John's extraordinary war gesture recalled
Published 30/08/2014 | 00:00
ONE of the most extraordinary stories of the Emergency in west Kerry was celebrated in a moving meeting in Cloghane on Sunday between the nephew of an English prisoner of war and the daughter of the local man who helped alert his family in the UK as to his whereabouts.
Síle Mulcahy met UK native Joseph Mort in an emotional scene in O'Connor's Bar in the west Kerry community on Sunday as they recalled the amazing story sparked by the crash of a BOAC Sunderland on the slopes of Mount Brandon in July 1943.
It was Síle's father and then school principal John F Courtney who found the scraps of a letter from Joseph's uncle, William Mort, strewn on the landscape. In an incredibly kind gesture, John Courtney went to the trouble of piecing them all together in a jigsaw that ultimately alerted Mr Mort's family to William's whereabouts - in a Japanese prisoner of war camp in Java.
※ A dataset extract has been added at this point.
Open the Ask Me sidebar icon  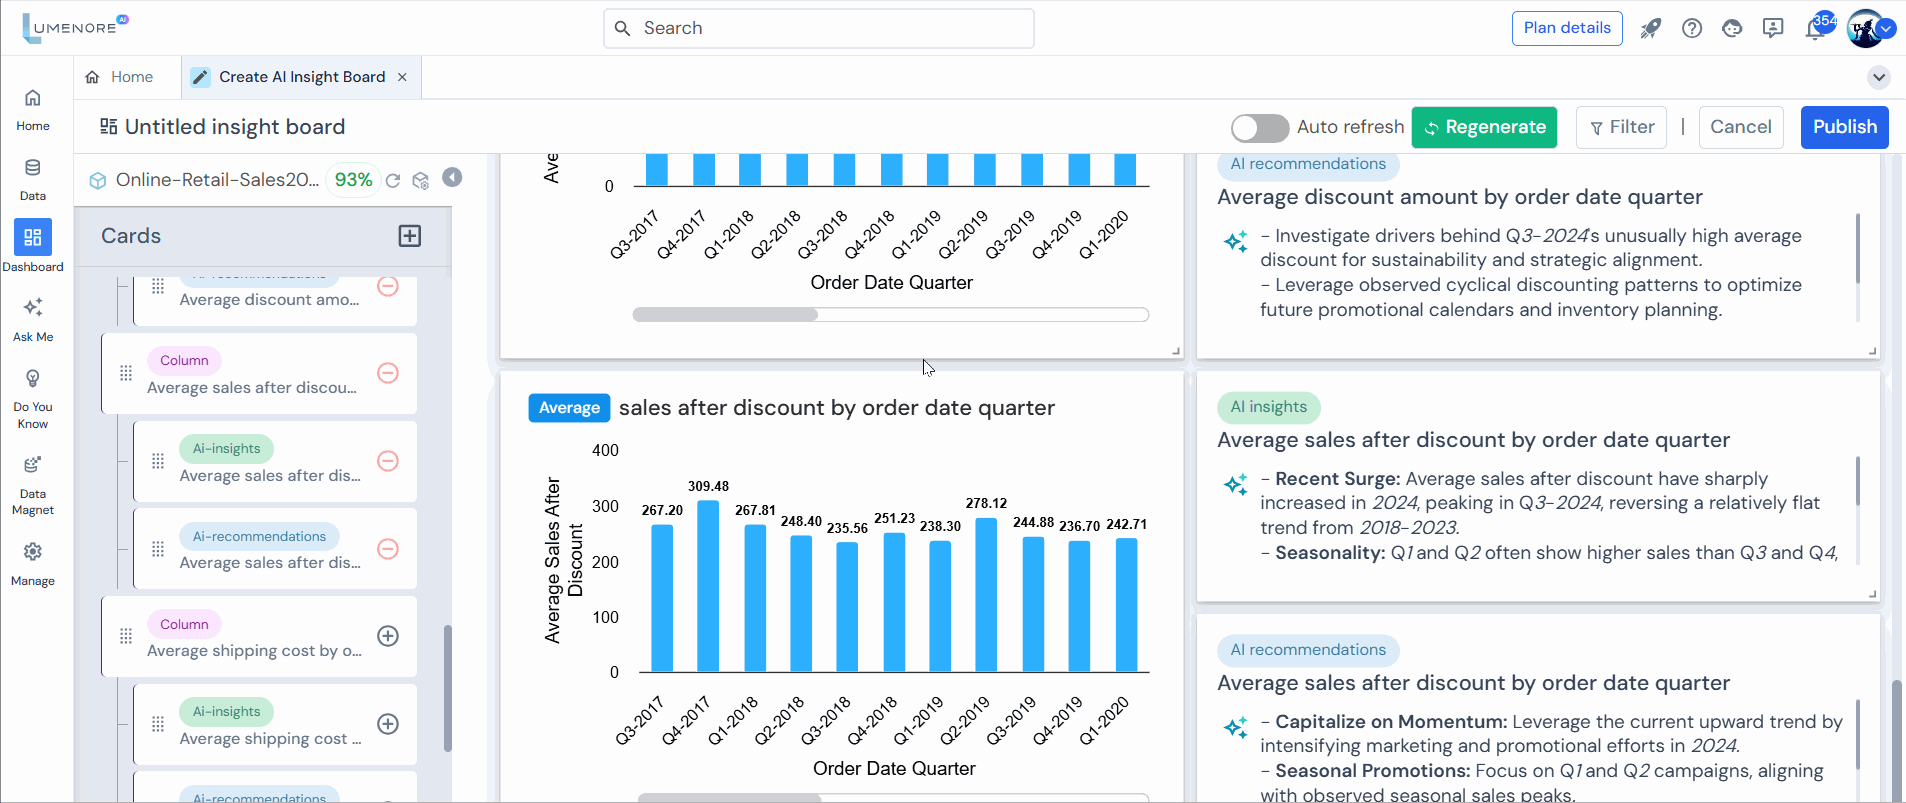point(33,318)
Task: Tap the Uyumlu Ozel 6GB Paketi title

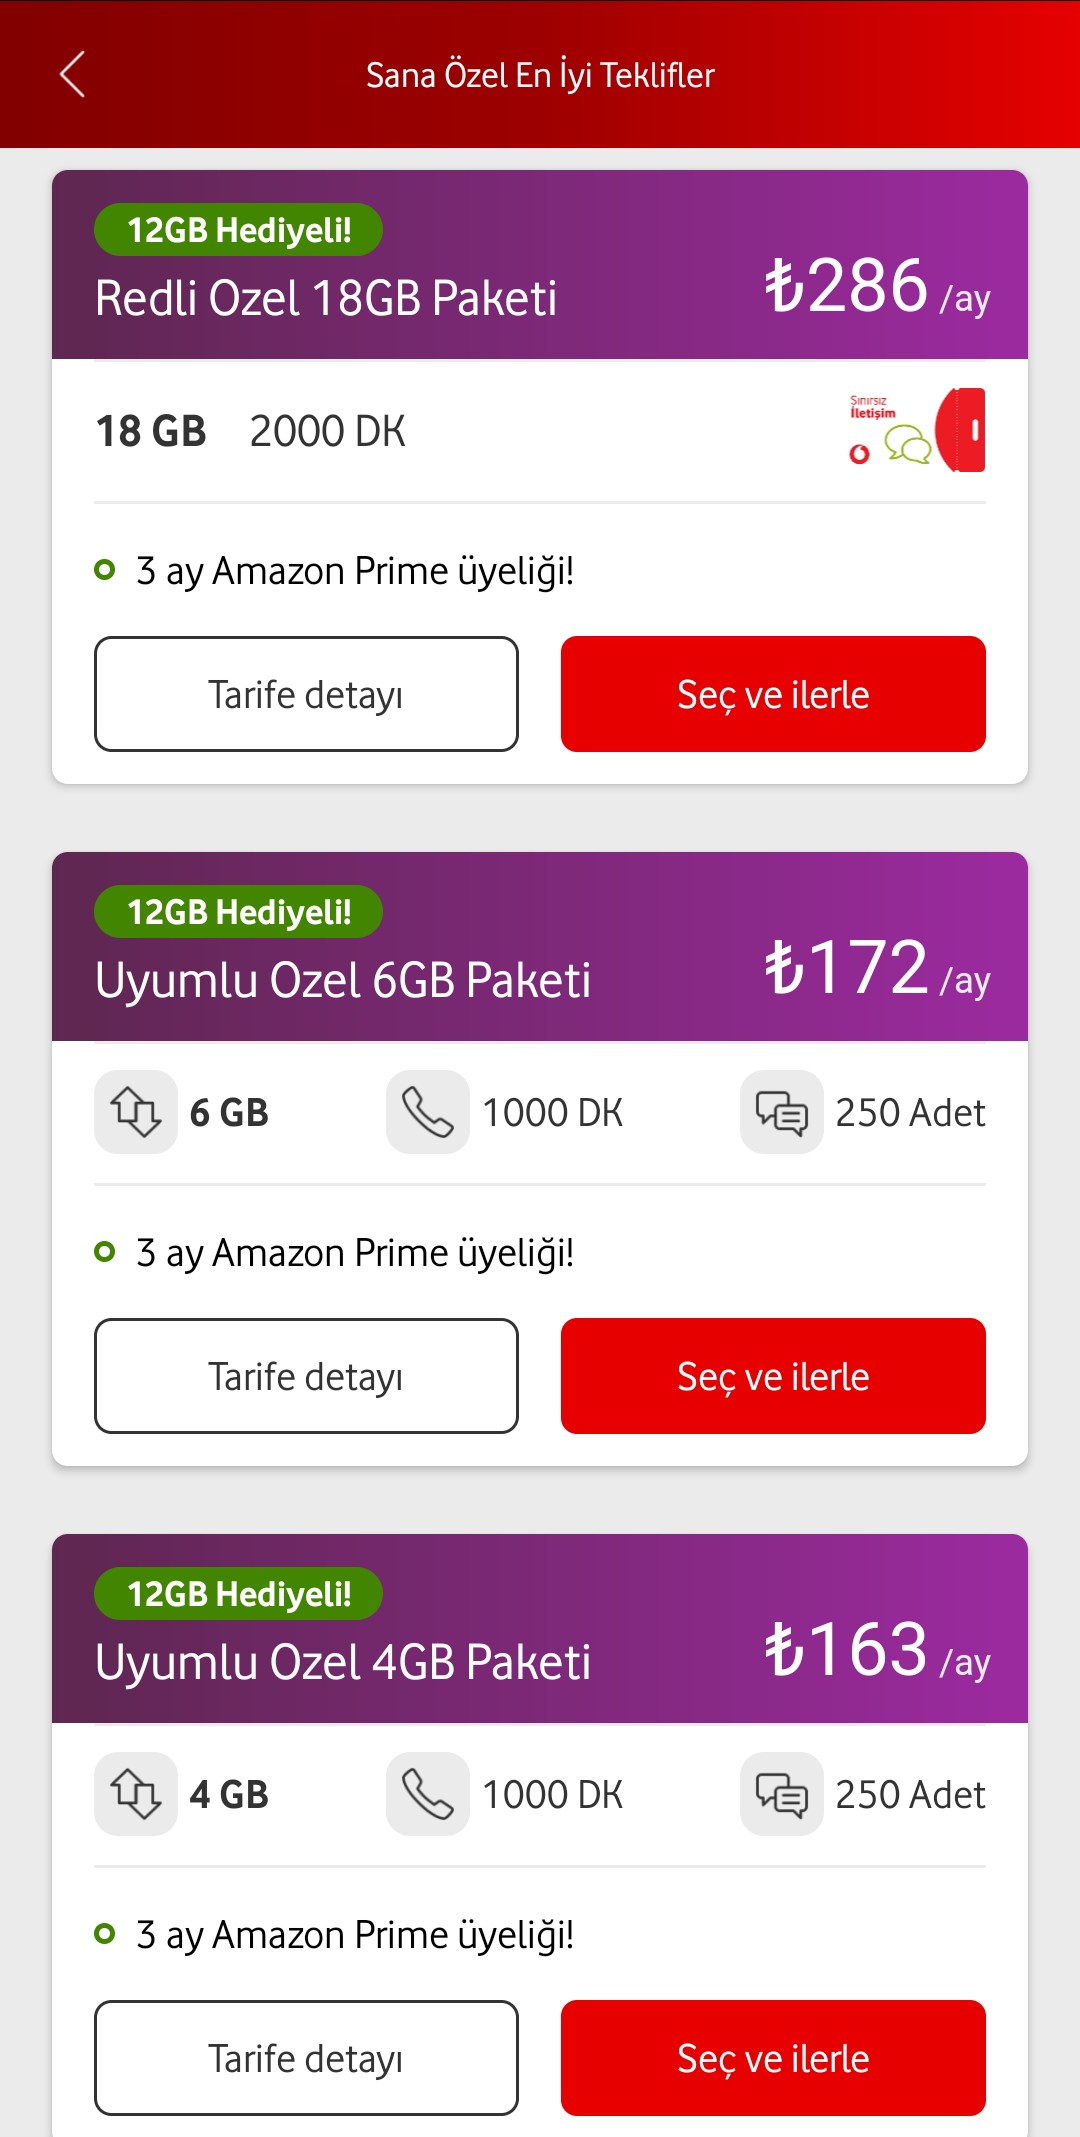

His letter home to tell his family the Japanese 'treat us well' was one of thousands of letters in the downed aeroplane. It was a message that would never have reached William's UK home but for John Courtney.
Joseph was delighted to pay tribute to the man who went to so much trouble for his family and to meet John Courtney's daughter Síle.
Sadly, William Mort perished in the Japanese camp in September of 1943 just months after penning the letter, in a reminder of the cruel conflict that tinged the otherwise vibrant atmosphere on Sunday.
'To get this postcard provided some comfort and solace for my grandparents and Bill was never forgotten about,' Joseph said.